Project code using the YouTube API to analyze information about channels related to the world of information technology (IT) in order to obtain valuable information needed by a future content creator who wants to start a new channel on the platform
Founded in 2005, Youtube has grown to become the second largest search engine in the world (behind Google) that processes more than 3 billion searches per month. [1]. It is, however, generally a myth how the Youtube algorithm works, what makes a video get views and be recommended over another. In fact, YouTube has one of the largest scale and most sophisticated industrial recommendation systems in existence [2]. For new content creators, it is a challenge to understand why a video gets video and others do not. There are many "myths" around the success of a Youtube video [3], for example if the video has more likes or comments, or if the video is of a certain duration. It is also worth experimenting and looking for "trends" in the topics that Youtube channels are covering in a certain niche.

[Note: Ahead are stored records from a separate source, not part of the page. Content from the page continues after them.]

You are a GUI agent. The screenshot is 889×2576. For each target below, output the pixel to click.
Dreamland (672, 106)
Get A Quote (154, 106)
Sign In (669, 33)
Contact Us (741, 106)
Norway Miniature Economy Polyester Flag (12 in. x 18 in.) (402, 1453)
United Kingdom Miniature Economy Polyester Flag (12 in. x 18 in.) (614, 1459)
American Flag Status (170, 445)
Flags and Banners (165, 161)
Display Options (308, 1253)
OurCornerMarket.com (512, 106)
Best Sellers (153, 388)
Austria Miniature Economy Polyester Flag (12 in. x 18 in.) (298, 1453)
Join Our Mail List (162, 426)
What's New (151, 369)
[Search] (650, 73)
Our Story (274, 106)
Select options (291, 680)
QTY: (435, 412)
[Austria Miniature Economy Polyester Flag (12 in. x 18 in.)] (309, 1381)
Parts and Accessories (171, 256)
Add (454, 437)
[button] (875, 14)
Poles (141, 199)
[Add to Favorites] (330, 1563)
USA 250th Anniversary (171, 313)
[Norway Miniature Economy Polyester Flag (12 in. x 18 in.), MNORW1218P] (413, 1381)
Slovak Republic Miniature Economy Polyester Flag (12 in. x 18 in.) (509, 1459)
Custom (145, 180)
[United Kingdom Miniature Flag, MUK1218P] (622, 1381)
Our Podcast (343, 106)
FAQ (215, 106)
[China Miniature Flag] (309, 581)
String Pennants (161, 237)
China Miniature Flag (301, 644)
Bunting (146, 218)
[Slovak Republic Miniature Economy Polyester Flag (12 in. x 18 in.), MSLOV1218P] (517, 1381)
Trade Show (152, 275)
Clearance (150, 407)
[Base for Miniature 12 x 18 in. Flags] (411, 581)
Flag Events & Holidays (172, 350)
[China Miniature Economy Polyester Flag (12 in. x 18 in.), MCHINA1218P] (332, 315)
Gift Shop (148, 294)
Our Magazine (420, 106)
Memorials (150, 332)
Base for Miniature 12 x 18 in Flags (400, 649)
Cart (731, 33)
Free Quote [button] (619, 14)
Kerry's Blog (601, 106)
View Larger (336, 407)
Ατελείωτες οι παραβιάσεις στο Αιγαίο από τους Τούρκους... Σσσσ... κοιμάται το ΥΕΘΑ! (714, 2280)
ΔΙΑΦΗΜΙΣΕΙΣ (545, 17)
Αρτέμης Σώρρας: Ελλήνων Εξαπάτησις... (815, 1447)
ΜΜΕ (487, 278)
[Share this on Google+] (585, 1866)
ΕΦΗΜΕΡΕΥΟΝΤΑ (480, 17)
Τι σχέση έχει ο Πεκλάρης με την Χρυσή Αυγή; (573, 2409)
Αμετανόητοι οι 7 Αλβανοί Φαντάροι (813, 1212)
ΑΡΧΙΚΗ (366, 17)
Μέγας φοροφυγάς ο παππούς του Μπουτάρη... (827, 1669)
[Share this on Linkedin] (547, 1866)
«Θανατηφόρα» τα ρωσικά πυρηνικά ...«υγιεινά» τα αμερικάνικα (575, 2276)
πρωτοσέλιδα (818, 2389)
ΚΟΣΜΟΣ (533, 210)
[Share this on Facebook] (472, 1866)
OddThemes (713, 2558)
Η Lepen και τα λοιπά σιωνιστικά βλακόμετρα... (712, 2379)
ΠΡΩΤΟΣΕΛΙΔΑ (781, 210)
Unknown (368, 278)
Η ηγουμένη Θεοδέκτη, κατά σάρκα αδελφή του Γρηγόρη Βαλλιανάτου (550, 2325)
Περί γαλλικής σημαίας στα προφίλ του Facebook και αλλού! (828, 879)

As a System Information Engineering Student who right now is traning in Data Analysis and consuming Youtube Resources for learning, I decided to gain some insights on this topic which might be useful to put in practice the technical and theoretical knowledge seen during my career in college. The scope of this small project is limited to Programming and Software Engineering channels I follow and I will not consider other niches (that might have a different characteristics and audience base). Therefore, in this project I will explore the statistics of around 10 Youtube channels I'm subscribed to related to the world of IT
Within this project, I would like to explore the following:
- Getting to know Youtube API and how to obtain video data.
- Analyzing video data and verify different common "myths" about what makes a video do well on Youtube, for example:
- Does the number of likes and comments matter for a video to get more views?
- Does the video duration matter for views and interaction (likes/ comments)?
- Does title length matter for views?
- How many tags do good performing videos have? What are the common tags among these videos?
- Across all the creators I take into consideration, how often do they upload new videos? On which days in the week?
- Explore the trending topics using NLP techniques
- Which popular topics are being covered in the videos (e.g. using wordcloud for video titles)?
- Which questions are being asked in the comment sections in the videos
- Obtain video meta data via Youtube API for 10 channels in the IT niche (this includes several small steps: create a developer key, request data and transform the responses into a usable data format)
- Prepocess data and engineer additional features for analysis
- Exploratory data analysis
- Conclusions
As this project is particularly focused on channels of my preferences, I found that not many readily available datasets online are suitable for this purpose.
So, I created my own dataset using the Google Youtube Data API version 3.0. The exact steps of data creation is presented in section 2. Data Creation below.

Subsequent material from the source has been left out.